• **Travail à faire**
[1] Recopiez le passage de l'entretien sur Archipel qui commence aux mots « C’est le futur » et s'arrête après « En solitaire ? », en remplaçant « désespoir » par « découragement ».
[2] Répondez à ces questions d'après l'entretien sur Archipel :
(a) Quels sont les trois personnages noyés dans les égouts ?
(b) Sur quoi leurs histoires sont-elles basées ?
(c) Avec qui la vision du spectacle se matérialise-t-elle pendant les répétitions ?
[3] Traduisez en anglais cette phrase de l'entretien sur Archipel : « Leurs histoires sont basées sur des faits réels mais j'ai choisi d'en faire une vraie comédie, avec beaucoup d'humour noir et d'ironie. »

• **Page**

Voilà comment est né Archipel. C’est l’histoire de l’avenir de
notre société, tel que je le vois !
Que représentent les trois personnages, le sourd, le muet
et l’aveugle ?
Ces trois êtres noyés dans les égouts constituent un échantillon
d’une société aveugle, muette et sourde, au sein de
laquelle toute communication normale est impossible, chaque
dialogue entre deux personnages a besoin de passer par le
troisième. Leurs histoires sont basées sur des faits réels
mais j’ai choisi d’en faire une vraie comédie, avec beaucoup
d’humour noir et d’ironie.
Et le quatrième personnage venu de l’autre monde ?
C’est le futur et l’espoir qui ressurgissent avec l’arrivée de
cet enfant éprouvette. Mais, on ne tardera pas à découvrir
que ce nouveau venu n’est qu’une expérimentation ratée et
qu’il n’emmène avec lui qu’un surcroît de désespoir. Dès
lors, la seule attente réelle ne peut être que celle de la mort,
une mort à plusieurs reprises s’il le faut.
Comment avez-vous construit ce spectacle ? En solitaire ?
Ou en collaboration avec les acteurs ?
Je travaille normalement sur plusieurs niveaux. Dans une
première étape, je travaille sur la vision du spectacle, sa
forme, l’arrière-pensée politique, la construction, les caractères
des personnages et leurs histoires, la mise en scène et
la scénographie, et des essais de dialogues. Ensuite, le
développement de ces propositions et de cette vision se
matérialisent avec toute l’équipe pendant les répétitions.

• **Données enregistrées**
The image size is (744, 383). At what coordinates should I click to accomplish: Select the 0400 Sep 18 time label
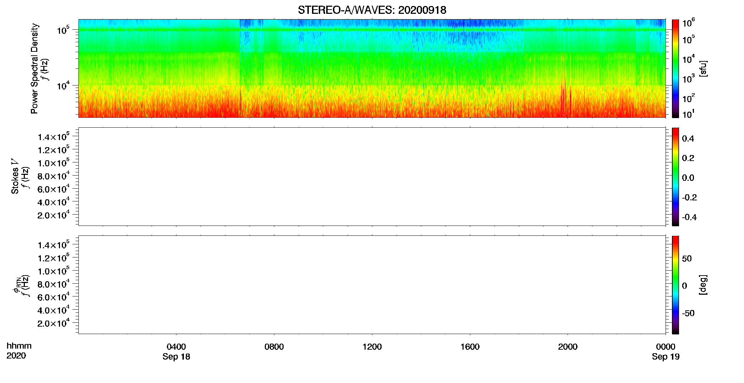[x=176, y=351]
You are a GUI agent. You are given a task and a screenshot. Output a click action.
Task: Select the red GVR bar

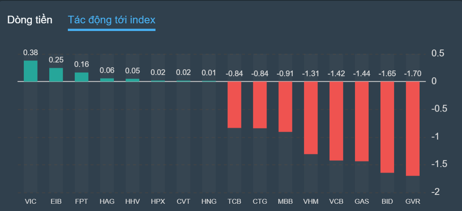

• **Corrigé**
[1]
C’est le futur et l’espoir qui ressurgissent avec l’arrivée de
cet enfant éprouvette. Mais, on ne tardera pas à découvrir
que ce nouveau venu n’est qu’une expérimentation ratée et
qu’il n’emmène avec lui qu’un surcroît de découragement. Dès
lors, la seule attente réelle ne peut être que celle de la mort,
une mort à plusieurs reprises s’il le faut.
Comment avez-vous construit ce spectacle ? En solitaire ?

[2]
(a) Le sourd, le muet et l'aveugle.
(b) Sur des faits réels.
(c) Avec toute l'équipe.

[3] Their stories are based on real events, but I chose to make them into a real comedy, with a lot of black humor and irony.